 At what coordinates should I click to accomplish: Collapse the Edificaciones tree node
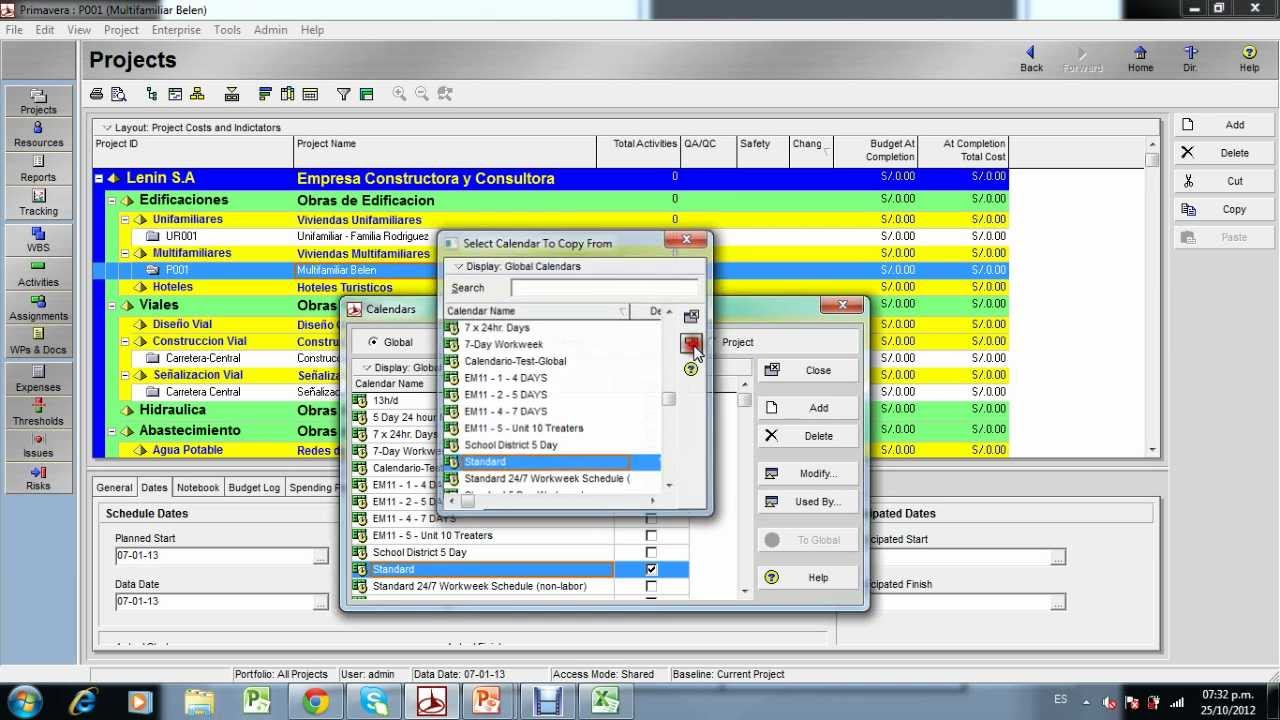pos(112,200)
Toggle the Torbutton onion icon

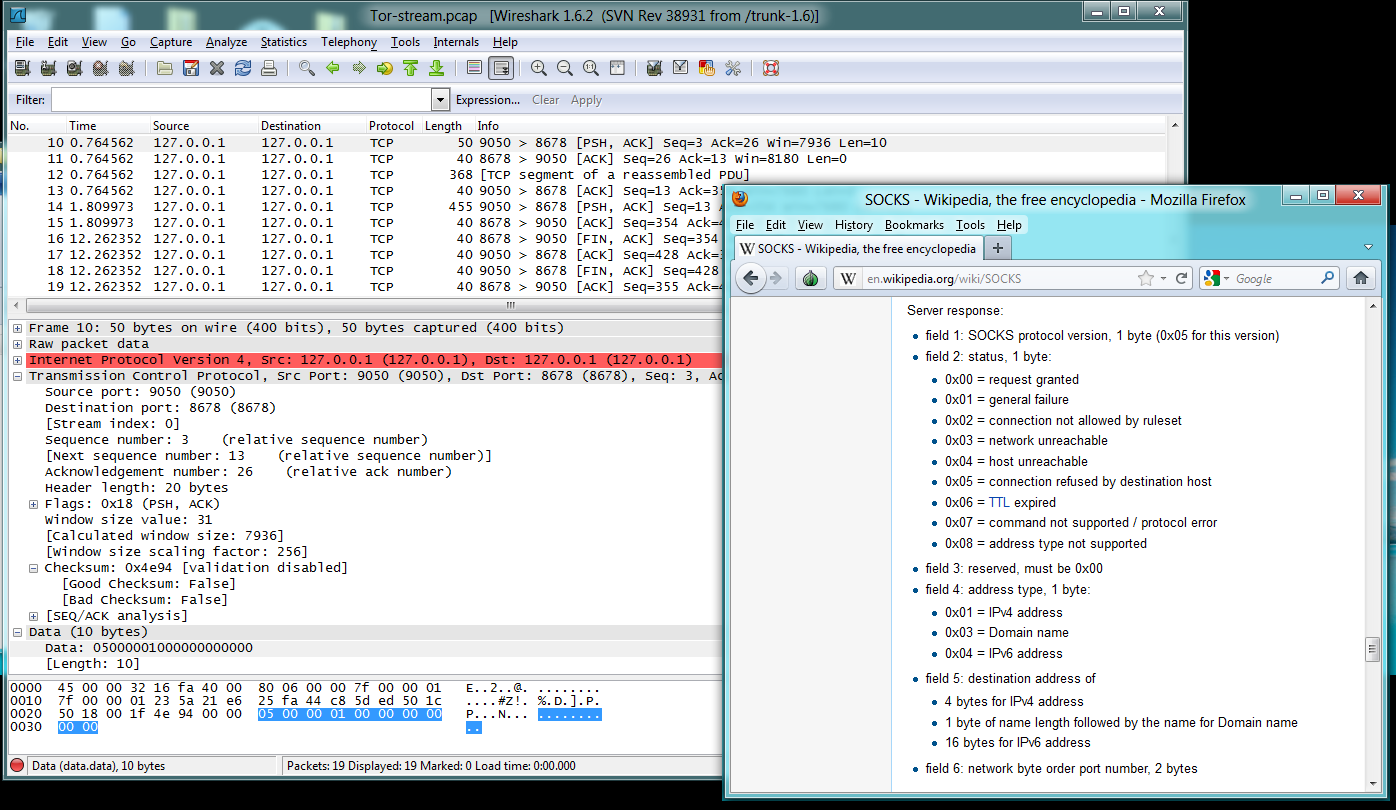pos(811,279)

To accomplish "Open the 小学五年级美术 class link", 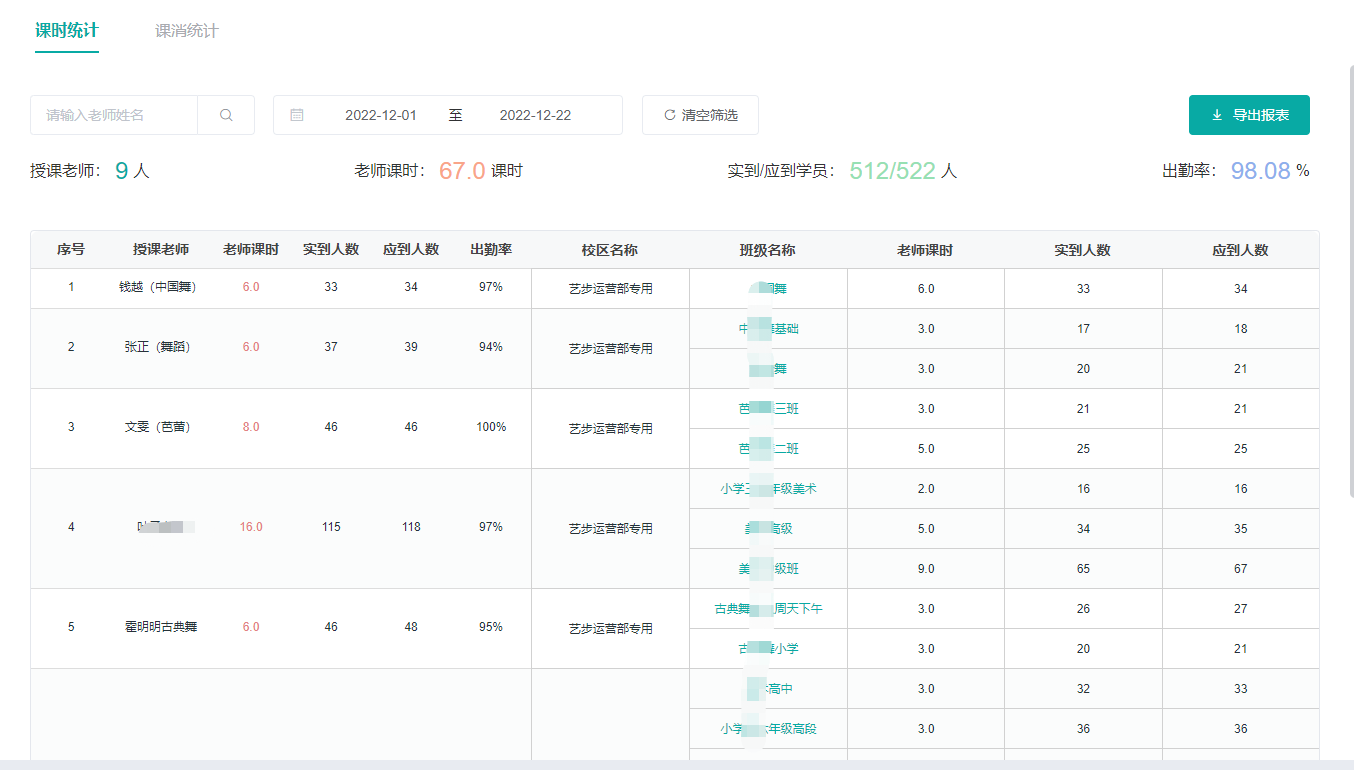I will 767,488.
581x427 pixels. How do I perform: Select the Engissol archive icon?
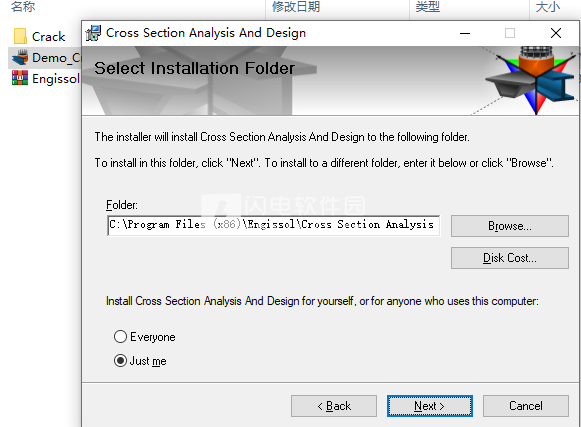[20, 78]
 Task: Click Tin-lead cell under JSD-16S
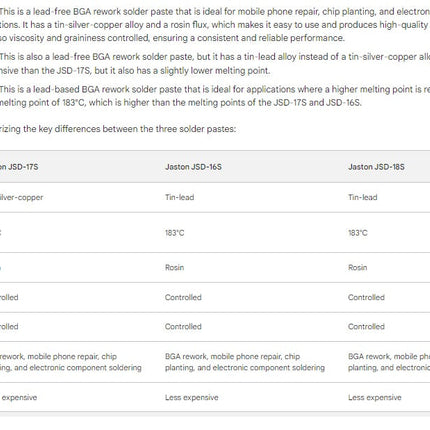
---
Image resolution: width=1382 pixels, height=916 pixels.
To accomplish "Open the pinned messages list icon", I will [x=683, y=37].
--
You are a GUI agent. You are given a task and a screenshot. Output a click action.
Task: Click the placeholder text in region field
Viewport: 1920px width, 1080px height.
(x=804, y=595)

- **WHAT THE EXERCISE ASKS**
Output exactly the lines of the listing above that start with the one holding "581x427 pixels. How" and go on through the one holding "Task: Click Tin-lead cell under JSD-16S"; leave the pictures out.

- **TASK OUTPUT**
581x427 pixels. How do I perform: Select the Engissol archive icon?
[20, 78]
 Task: Click Tin-lead cell under JSD-16S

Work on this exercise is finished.